The lawsuit alleges that DuPont downplayed “potential maximum liabilities,” noting that in 2015, DuPont estimated the legal claims filed by Bilott on behalf of 3,500 West Virginians whose water had been poisoned would cost the company no more than $128 million. Two years later, DuPont and Chemours said they would settle the cases for over five times that sum.
Indeed, in its statement, DuPont pointed out that it “does not make the chemicals in question” and said it backs “federal legislation and science-based regulatory efforts to address these chemicals.” Because of the Chemours spinoff, however, Bilott believes such arguments are deceitful.
“It’s very misleading to have DuPont now appearing before Congress saying, ‘We support regulation of these chemicals,’” the lawyer said. “That is not the old DuPont. But to the public, it’s as if DuPont is doing all these great things now. It’s not the same company.”

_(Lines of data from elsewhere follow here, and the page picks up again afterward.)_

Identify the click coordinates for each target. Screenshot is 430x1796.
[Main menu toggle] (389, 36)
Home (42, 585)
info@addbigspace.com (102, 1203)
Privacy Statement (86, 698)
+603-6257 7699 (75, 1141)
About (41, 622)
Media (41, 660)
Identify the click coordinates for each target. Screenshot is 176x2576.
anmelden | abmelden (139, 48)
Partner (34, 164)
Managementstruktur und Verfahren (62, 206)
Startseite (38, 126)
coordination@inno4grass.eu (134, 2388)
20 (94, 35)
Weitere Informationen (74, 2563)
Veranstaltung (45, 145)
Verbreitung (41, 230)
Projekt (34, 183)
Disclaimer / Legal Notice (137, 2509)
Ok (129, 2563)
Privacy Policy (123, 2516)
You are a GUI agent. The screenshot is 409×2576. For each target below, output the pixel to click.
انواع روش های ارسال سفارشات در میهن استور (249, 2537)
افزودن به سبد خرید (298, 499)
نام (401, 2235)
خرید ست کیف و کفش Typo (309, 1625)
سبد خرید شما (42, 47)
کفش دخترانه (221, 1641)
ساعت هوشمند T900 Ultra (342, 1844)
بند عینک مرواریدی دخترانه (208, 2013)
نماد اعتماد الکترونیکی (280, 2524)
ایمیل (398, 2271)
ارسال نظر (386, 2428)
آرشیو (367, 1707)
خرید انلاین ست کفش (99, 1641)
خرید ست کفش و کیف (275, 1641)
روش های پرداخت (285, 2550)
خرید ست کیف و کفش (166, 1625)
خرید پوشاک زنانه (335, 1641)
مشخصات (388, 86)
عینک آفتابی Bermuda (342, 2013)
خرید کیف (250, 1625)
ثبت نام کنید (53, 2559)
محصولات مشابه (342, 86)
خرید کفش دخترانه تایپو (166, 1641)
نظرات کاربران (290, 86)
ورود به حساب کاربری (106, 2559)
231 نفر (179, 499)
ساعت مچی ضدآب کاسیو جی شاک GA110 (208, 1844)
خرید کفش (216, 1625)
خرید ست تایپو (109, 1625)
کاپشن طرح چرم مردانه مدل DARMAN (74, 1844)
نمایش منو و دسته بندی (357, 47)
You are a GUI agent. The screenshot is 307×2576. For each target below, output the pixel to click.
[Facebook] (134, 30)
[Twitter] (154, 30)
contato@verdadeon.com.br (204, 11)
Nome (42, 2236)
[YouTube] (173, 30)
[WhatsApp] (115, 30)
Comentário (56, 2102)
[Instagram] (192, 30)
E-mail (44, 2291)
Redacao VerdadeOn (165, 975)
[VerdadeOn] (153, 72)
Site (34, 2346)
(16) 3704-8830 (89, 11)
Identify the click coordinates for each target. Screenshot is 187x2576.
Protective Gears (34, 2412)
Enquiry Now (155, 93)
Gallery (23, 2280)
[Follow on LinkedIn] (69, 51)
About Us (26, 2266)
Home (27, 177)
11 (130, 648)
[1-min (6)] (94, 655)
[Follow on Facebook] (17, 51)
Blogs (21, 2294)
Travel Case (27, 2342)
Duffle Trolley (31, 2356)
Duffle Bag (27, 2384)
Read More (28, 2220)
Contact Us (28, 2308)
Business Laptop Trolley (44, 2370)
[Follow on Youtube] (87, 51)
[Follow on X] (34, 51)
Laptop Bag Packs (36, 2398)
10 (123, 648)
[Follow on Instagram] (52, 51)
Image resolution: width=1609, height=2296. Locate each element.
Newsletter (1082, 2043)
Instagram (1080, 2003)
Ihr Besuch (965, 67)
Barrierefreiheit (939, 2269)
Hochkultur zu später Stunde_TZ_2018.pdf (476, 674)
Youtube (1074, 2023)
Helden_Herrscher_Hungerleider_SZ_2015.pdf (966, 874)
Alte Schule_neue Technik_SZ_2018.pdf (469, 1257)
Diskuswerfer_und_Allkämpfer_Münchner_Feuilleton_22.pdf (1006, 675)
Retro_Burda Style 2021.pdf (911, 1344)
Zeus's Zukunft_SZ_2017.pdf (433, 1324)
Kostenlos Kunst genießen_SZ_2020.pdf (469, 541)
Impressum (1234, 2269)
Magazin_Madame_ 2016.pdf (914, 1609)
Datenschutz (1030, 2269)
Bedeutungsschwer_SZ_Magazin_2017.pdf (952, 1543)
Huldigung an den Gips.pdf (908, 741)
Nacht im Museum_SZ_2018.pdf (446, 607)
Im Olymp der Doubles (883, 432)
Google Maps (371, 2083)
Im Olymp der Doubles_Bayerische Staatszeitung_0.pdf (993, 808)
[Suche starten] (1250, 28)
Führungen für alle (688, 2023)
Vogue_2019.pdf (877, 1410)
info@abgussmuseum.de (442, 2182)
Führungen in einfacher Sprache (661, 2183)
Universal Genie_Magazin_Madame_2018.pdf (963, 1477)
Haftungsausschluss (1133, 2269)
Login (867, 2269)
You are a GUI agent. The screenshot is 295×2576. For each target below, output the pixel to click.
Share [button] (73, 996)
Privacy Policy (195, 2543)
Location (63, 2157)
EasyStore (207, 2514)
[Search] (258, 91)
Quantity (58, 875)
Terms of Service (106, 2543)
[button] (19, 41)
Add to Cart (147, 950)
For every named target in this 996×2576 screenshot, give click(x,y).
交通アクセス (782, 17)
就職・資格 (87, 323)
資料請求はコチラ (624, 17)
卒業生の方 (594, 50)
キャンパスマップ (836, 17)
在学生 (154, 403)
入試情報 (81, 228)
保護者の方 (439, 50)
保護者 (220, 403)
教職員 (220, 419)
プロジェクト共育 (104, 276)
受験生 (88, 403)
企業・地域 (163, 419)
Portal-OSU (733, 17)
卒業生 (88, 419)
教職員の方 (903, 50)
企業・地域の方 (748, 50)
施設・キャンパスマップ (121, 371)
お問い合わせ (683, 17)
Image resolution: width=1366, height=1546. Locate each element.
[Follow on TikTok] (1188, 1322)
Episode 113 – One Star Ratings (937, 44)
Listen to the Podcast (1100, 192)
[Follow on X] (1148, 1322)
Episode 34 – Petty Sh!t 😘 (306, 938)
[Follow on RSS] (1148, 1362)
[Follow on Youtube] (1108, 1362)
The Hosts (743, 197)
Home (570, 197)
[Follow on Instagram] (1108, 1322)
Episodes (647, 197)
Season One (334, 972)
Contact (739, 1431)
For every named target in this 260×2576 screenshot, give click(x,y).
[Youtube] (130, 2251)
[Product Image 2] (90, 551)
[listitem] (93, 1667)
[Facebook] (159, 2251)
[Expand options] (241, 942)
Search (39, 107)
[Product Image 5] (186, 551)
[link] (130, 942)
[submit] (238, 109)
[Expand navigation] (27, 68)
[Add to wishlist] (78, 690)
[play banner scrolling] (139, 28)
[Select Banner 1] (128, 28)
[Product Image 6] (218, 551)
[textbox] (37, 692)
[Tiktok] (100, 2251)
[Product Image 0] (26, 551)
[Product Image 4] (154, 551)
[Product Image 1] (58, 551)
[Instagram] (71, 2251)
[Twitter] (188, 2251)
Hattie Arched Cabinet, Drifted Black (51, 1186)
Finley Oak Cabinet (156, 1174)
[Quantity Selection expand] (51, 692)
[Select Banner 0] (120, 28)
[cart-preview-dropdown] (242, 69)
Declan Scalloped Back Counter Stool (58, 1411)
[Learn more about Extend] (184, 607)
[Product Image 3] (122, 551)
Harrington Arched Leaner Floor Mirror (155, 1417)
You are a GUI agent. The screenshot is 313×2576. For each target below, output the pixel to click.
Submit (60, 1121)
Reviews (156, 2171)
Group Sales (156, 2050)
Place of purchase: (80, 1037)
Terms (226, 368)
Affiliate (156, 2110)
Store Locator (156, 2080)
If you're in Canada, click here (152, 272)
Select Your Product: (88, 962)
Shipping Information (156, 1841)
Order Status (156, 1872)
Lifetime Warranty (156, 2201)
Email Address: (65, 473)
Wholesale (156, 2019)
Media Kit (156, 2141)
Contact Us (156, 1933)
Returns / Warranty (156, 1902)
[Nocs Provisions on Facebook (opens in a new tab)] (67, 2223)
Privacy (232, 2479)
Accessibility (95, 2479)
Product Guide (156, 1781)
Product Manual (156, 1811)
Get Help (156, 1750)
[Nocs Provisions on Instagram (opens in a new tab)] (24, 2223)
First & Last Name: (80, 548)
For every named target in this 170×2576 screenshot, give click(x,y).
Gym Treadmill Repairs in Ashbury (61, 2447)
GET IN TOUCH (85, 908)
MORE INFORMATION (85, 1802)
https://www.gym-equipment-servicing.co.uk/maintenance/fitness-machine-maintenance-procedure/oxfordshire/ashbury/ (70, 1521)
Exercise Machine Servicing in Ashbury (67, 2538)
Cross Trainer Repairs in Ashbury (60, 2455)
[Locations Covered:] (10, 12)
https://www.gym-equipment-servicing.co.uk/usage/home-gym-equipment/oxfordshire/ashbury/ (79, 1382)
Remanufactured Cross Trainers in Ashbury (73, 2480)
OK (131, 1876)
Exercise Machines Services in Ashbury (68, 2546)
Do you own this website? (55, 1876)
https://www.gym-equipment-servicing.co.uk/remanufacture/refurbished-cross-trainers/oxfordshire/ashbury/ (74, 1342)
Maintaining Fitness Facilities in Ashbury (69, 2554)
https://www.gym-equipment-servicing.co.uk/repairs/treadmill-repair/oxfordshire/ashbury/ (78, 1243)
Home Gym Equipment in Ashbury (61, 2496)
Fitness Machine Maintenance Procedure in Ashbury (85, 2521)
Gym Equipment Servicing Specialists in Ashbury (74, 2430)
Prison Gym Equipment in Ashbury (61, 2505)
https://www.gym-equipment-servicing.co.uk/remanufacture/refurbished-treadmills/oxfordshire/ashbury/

It’s a lot to wade through, to be sure. But Christine Vachon, who produced “Dark Waters,” is hopeful that filmgoers will look past “more bad news” and be inspired by Bilott’s example.
“In this time when we’re being subsumed with this sense of ‘It’s every man for himself,’ the idea that somebody really says, ‘I’m gonna step outside of my comfort zone to take care of somebody else’ restores your faith in some kind of humanity,” said Vachon.
For Ruffalo, the film has proved similarly motivating. As a young actor, he studied with Stella Adler — an instructor he described as politically minded, someone who saw a performer’s role as pushing the culture forward. The idea that he carries a social responsibility has stuck with him ever since.
“These kind of stories move me because they are important stories that people need to have and hold on to to feel that life isn’t just a miserable, cynical experience,” Ruffalo said. “There are people like Rob. That is a path that you can take. People aren’t just purely selfish and self-serving, you know? Especially now in this moment when America is being Putin-ized. We’re being led to believe that everything is [crap], that no one can really lift up above that, that selfishness is the ultimate reality. And we’re here to say there’s an alternative to that: the truth.”